Empagliflozin Inhibits Hepatic Gluconeogenesis and Increases Glycogen Synthesis by AMPK/CREB/GSK3β Signalling Pathway

Xiaochen Yu; Ziyu Meng; Ting Fang; Xiaohuan Liu; Ying Cheng; Linxin Xu; Xiangyang Liu; Xiaoyu Li; Mei Xue; Ting Li; Bei Sun; Liming Chen

doi:10.3389/fphys.2022.817542

Empagliflozin Inhibits Hepatic Gluconeogenesis and Increases Glycogen Synthesis by AMPK/CREB/GSK3β Signalling Pathway

Front Physiol. 2022 Mar 1:13:817542. doi: 10.3389/fphys.2022.817542. eCollection 2022.

Authors

Xiaochen Yu¹, Ziyu Meng¹, Ting Fang¹, Xiaohuan Liu¹, Ying Cheng¹, Linxin Xu¹, Xiangyang Liu¹, Xiaoyu Li¹, Mei Xue¹, Ting Li¹, Bei Sun¹, Liming Chen¹

Affiliation

¹ NHC Key Laboratory of Hormones and Development, Tianjin Key Laboratory of Metabolic Diseases, Chu Hsien-I Memorial Hospital & Tianjin Institute of Endocrinology, Tianjin Medical University, Tianjin, China.

Abstract

Increases in glucose production and decreases in hepatic glycogen storage induce glucose metabolic abnormalities in type 2 diabetes (T2DM).

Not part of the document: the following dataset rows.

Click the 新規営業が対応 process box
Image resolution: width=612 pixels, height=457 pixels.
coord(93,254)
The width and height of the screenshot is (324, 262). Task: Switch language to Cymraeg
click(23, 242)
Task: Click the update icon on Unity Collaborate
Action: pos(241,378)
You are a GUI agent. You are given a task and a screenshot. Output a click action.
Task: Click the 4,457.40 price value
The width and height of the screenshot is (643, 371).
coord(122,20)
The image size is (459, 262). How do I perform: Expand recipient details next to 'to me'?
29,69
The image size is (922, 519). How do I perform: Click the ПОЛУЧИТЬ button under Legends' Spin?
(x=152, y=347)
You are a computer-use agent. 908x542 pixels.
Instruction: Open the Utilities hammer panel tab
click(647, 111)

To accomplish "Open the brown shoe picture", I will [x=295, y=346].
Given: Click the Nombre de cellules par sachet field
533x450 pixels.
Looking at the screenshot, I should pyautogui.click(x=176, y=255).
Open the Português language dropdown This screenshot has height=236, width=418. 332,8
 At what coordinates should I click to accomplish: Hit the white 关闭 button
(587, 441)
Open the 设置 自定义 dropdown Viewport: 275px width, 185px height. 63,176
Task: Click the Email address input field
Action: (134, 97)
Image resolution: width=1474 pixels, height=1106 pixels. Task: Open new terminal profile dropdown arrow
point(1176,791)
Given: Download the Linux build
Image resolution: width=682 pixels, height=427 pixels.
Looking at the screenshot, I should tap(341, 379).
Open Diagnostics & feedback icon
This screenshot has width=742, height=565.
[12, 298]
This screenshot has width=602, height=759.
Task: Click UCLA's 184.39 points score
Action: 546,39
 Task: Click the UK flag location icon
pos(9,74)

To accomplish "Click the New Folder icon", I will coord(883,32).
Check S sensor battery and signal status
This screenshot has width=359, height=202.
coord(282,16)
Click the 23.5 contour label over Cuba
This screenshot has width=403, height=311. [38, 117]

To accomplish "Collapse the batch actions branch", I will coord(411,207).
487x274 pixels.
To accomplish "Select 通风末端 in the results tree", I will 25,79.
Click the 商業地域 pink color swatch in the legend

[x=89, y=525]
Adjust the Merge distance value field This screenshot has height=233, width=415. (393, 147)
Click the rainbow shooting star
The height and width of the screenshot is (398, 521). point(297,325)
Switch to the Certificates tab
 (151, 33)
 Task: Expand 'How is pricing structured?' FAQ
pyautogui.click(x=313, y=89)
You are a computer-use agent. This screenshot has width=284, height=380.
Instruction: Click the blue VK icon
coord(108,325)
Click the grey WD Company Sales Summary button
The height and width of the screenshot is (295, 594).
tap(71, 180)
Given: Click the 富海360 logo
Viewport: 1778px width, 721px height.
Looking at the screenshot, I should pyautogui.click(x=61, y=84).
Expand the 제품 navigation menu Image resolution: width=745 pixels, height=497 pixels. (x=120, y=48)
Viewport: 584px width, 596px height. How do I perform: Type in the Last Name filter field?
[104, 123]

Empagliflozin, a sodium-dependent glucose transporter 2 (SGLT2) inhibitor, is an effective hypoglycemic drug; however, the effects of empagliflozin on hepatic gluconeogenesis and glycogenesis are still unclear. In this study, we investigated the effects and mechanisms of empagliflozin on hepatic gluconeogenesis and glycogenesis in vivo and in vitro. Empagliflozin was administered via gavage to db/db mice for 8 weeks, and human hepatocyte HL7702 cells were treated with empagliflozin after palmitic acid (PA) stimulation. Compared with the control db/db mice, empagliflozin-treated mice showed a significant reduction in urine glucose levels, blood glucose levels, body weight and intraperitoneal glucose tolerance test (IPGTT) blood glucose levels. Moreover, the expression levels and activities of key gluconeogenesis enzymes PEPCK and G6Pase were dramatically reduced in the empagliflozin-treated mice, and the protein expression levels of AMPK/CREB/GSK3β signalling pathway-related molecules were significantly changed. In HL7702 cells, empagliflozin ameliorated glucose production and PEPCK and G6Pase expression and activity. Empagliflozin could also prevent the decreases in glycogen content and regulate the protein expression levels of AMPK/CREB/GSK3β signalling pathway-related molecules. Then, we selected the AMPK agonist AICAR and inhibitor compound C to further verify the effects of the AMPK signalling pathway on hepatic gluconeogenesis and glycogen synthesis. The results of the 5-Aminoimidazole-4-carboxamide1-β-D-ribofuranoside (AIACR) intervention in HL7702 cells were consistent with those of empagliflozin treatment, and the effects of empagliflozin were abolished by compound C. In summary, empagliflozin could maintain glucose homoeostasis by reducing gluconeogenesis and increasing glycogenesis through the AMPK/CREB/GSK3β signalling pathway.

Keywords: AMPK/CREB/GSK3β signalling pathway; SGLT2 inhibitor; empagliflozin; gluconeogenesis; glycogenesis.